Please give a word-for-word repeat of the line containing "The image size is (1394, 625)." and all lines that come after it in the entries below, ending at the last line.

Source data:
#####

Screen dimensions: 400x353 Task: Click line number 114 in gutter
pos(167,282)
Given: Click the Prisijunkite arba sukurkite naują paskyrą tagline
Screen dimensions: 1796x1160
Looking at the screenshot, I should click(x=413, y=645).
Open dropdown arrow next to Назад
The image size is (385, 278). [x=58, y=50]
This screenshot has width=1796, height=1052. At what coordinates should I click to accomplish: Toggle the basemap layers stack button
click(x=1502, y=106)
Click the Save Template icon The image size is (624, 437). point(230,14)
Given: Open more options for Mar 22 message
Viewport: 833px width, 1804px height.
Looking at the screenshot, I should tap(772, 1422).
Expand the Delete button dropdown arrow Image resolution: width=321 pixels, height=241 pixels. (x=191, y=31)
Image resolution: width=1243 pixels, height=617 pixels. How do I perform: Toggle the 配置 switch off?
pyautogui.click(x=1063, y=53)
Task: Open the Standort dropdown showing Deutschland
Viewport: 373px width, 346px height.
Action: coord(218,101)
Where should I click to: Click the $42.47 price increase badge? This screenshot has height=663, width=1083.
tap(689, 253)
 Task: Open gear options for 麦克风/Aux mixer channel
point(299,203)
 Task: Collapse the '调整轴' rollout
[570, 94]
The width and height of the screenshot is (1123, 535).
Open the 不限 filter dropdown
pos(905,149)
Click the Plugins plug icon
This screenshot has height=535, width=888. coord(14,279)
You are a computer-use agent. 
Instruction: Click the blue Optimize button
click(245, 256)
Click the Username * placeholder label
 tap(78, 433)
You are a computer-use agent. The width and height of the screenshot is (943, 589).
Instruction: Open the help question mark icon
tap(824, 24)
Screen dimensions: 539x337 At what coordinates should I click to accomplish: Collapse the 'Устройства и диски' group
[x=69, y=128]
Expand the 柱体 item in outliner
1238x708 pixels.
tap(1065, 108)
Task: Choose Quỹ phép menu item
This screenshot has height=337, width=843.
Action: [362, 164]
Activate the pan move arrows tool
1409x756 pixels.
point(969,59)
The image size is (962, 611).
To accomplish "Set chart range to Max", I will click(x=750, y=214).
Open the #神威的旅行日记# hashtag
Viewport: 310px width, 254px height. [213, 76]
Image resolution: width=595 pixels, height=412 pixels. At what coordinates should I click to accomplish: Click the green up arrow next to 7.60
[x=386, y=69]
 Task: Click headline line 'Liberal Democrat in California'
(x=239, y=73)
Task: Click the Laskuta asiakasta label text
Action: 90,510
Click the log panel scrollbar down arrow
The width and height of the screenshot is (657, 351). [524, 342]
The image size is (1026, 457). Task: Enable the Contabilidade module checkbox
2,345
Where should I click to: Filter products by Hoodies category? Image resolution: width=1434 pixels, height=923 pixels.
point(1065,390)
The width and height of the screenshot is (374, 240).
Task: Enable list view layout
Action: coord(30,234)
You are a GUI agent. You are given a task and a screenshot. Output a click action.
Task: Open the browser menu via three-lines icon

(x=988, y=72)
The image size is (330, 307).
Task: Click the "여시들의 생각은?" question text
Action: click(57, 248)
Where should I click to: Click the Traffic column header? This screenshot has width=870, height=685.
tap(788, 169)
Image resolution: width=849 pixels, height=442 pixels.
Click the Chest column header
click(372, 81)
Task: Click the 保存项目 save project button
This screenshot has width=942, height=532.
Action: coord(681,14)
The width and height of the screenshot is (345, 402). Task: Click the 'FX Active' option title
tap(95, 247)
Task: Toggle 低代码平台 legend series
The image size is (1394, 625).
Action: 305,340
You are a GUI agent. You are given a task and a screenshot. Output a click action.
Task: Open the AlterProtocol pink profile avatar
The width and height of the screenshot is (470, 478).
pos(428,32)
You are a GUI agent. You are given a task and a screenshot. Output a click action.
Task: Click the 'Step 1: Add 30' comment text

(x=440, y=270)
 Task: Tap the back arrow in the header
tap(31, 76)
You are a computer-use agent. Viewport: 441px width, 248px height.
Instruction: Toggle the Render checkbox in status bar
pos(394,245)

#####

Answer space:
The image size is (1394, 625).
Action: 305,340
You are a GUI agent. You are given a task and a screenshot. Output a click action.
Task: Open the AlterProtocol pink profile avatar
The width and height of the screenshot is (470, 478).
pos(428,32)
You are a GUI agent. You are given a task and a screenshot. Output a click action.
Task: Click the 'Step 1: Add 30' comment text

(x=440, y=270)
 Task: Tap the back arrow in the header
tap(31, 76)
You are a computer-use agent. Viewport: 441px width, 248px height.
Instruction: Toggle the Render checkbox in status bar
pos(394,245)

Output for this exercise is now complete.